• _Your task_
Instruction for the data below: set down exactly the lines from the line with "You are a GUI" to the line with "Open the fashion sketch illustration post", inclusive, and no others.

• _Available data_
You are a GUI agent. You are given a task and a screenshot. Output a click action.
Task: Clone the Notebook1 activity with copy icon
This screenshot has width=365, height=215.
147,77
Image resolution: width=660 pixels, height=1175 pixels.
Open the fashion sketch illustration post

==

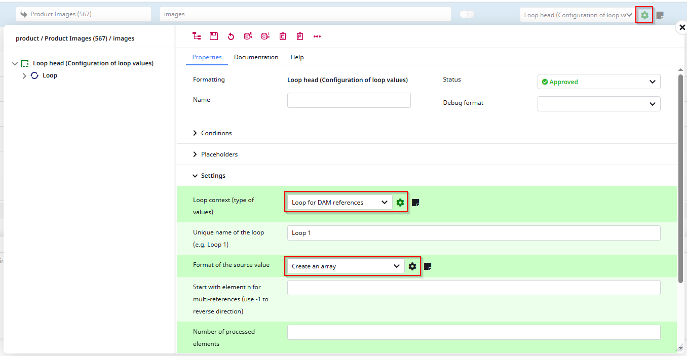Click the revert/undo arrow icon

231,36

• _The answer_
You are a GUI agent. You are given a task and a screenshot. Output a click action.
Task: Clone the Notebook1 activity with copy icon
This screenshot has width=365, height=215.
147,77
Image resolution: width=660 pixels, height=1175 pixels.
Open the fashion sketch illustration post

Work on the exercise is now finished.